XML attributes are not recognized in Xpath (double quotation marks)

Maike · April 22, 2021, 5:14pm

Dear Community,

My aim is to retrieve search results from the guardian API, with the following workflow being an example (retrieving RSS feeds from NYT):

Extraction and Tag Cloud Visualization of Named Entities from New York Times News Feeds – KNIME Hub

I am using this Guardian API request generator:

Guardian API scraper - KNIME Analytics Platform - KNIME Community Forum

Then, I use the ‘Webpage retriever node’ to translate the results into XML format. And would like to use the Xpath node, just as in the example of the NYT, to create seperate rows for each search result.

However, now my problem is that the Xpath does not recognize the attributes since the generated XML looks like this:

{

“response” : {

"status" : "ok",

"userTier" : "developer",

"total" : 117,

"startIndex" : 1,

"pageSize" : 10,

"currentPage" : 1,

"pages" : 12,

"orderBy" : "newest",

"results" : [ {

  "id" : "books/1920/dec/29/fromthearchives.poetry",

  "type" : "article",

  "sectionId" : "books",

  "sectionName" : "Books",

  "webPublicationDate" : "1920-12-29T23:46:12Z",

  "webTitle" : "Archive review: Poems by Wilfred Owen",

  "webUrl" : "https://www.theguardian.com/books/1920/dec/29/fromthearchives.poetry",

  "apiUrl" : "https://content.guardianapis.com/books/1920/dec/29/fromthearchives.poetry",

  "isHosted" : false,

  "pillarId" : "pillar/arts",

  "pillarName" : "Arts"

}, {

  "id" : "news/1920/dec/29/leadersandreply.mainsection",

  "type" : "article",

  "sectionId" : "theguardian",

  "sectionName" : "From the Guardian",

  "webPublicationDate" : "1920-12-29T00:04:38Z",

  "webTitle" : "From the archive: A revelation of the pity of war",

  "webUrl" : "https://www.theguardian.com/news/1920/dec/29/leadersandreply.mainsection",

  "apiUrl" : "https://content.guardianapis.com/news/1920/dec/29/leadersandreply.mainsection",

  "isHosted" : false,

  "pillarId" : "pillar/news",

  "pillarName" : "News"

}]

}

I believe the problem are the double quotation marks. But I just cannot figure out how to handle this (absolute newbe).

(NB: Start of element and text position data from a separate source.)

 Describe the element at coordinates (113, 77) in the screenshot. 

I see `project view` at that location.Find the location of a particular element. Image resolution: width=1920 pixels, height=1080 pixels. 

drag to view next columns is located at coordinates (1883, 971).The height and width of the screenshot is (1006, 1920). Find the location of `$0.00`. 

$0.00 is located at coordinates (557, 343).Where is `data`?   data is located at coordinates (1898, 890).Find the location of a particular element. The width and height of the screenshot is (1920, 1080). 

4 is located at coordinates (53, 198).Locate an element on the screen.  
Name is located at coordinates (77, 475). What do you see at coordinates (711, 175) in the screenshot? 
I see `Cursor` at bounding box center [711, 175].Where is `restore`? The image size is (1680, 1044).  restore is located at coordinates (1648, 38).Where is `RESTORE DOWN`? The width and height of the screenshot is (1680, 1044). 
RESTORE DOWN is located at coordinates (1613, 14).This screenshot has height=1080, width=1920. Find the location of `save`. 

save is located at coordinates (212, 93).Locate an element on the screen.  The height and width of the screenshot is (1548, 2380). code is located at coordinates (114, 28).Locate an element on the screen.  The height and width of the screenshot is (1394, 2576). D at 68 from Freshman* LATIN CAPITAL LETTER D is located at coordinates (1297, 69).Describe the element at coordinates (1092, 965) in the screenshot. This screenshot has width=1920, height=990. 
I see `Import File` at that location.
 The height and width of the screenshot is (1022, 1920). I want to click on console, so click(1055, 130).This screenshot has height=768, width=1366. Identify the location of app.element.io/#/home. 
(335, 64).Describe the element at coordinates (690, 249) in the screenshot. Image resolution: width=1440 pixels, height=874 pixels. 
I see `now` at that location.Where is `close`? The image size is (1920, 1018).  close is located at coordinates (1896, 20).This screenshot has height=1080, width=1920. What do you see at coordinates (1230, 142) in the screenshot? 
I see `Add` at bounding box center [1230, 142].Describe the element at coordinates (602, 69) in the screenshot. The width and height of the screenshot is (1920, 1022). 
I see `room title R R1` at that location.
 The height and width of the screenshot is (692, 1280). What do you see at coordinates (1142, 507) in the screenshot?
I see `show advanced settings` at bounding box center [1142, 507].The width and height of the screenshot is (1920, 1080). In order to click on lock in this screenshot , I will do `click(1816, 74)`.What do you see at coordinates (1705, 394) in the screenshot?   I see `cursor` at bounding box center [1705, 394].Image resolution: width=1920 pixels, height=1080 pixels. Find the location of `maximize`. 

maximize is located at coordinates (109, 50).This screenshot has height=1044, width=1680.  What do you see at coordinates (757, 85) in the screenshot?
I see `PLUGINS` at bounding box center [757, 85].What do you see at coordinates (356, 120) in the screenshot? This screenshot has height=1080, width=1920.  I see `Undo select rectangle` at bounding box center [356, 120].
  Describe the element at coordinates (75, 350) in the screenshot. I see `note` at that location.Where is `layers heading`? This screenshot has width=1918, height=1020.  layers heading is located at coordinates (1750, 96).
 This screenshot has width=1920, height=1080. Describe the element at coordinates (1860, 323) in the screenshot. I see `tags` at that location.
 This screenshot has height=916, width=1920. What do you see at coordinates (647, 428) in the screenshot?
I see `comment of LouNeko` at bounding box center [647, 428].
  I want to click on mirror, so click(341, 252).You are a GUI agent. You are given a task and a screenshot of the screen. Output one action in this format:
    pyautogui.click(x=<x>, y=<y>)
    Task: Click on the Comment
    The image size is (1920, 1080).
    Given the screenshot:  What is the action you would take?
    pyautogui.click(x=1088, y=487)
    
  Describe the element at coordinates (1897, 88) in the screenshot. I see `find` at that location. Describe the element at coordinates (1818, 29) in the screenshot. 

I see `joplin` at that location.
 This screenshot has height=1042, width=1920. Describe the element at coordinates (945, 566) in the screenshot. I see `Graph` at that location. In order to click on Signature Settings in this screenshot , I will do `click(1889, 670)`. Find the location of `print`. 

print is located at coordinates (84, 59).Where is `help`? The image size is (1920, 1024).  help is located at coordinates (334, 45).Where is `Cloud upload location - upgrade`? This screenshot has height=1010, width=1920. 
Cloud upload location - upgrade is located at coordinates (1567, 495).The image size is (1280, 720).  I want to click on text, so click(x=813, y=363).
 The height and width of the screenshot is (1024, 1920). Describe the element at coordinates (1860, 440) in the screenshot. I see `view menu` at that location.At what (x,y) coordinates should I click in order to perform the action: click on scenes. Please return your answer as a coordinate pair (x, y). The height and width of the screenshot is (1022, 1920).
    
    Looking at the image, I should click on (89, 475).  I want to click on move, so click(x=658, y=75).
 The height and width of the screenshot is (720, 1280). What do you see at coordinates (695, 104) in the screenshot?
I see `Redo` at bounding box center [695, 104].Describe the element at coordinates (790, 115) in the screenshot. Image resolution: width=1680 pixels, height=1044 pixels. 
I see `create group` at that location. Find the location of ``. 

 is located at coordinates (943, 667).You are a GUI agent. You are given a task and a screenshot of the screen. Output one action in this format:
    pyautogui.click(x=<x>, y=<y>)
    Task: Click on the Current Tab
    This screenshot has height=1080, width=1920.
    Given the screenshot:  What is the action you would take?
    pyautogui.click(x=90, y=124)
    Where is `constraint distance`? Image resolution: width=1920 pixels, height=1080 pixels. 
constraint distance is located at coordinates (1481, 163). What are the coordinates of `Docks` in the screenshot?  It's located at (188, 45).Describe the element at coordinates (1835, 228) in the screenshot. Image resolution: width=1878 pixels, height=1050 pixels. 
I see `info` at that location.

Your help is very much appreciated!

bruno29a · April 22, 2021, 6:35pm

Hi @Maike , the data you presented looks to be in JSON format.

I am not sure what you are trying to retrieve, but you can also have Knime extract these values into columns with JSON to Table node.

Your JSON string as input:

And converted to columns by Knime:

Here’s the sample workflow: json to table example.knwf (6.7 KB)

You can then filter out the columns that you do not need.

You can definitely use XPath too to extract only what you need, but the data you presented does not include the xml header, so it’s only recognized as a JSON string.

If you provide the full response, we can use XPath.

Maike · April 22, 2021, 7:57pm

Hi Bruno,

Thank you for your help! It looks at such a good idea, however it just don’t work in my workflow. I will attach the workflow, maybe that will help
My aim is to make a seperated row for every searchresult.

Many thanks!

WEB_API.knwf (38.8 KB)

bruno29a · April 22, 2021, 9:01pm

Hi @Maike , first of all, you should not be sharing your api keys

So, the data being returned is not really XML, and the fact that you use webpage retriever, it’s returning you the webpage html code altogether, meaning the etc tags, which you don’t need.

Instead, I used the HTTP GET node, which will return only the content of the page.

After that, I basically do some filtering and was able to get to the point of the response node.

I am assuming that what you want as rows, is basically the result array (id, type, etc), correct?

Here’s how the workflow looks like:

I’ve re-used your original workflow and whatever is in the green box is what I added.

And here’s the result of the last node:

I think that’s what you want, correct?

Here’s the workflow (note, I have removed the api key from it, you need to re-add it): JSON to table.knwf (48.8 KB)

Maike · April 23, 2021, 12:07pm

Thanks a million!

system · April 30, 2021, 12:07pm

This topic was automatically closed 7 days after the last reply. New replies are no longer allowed.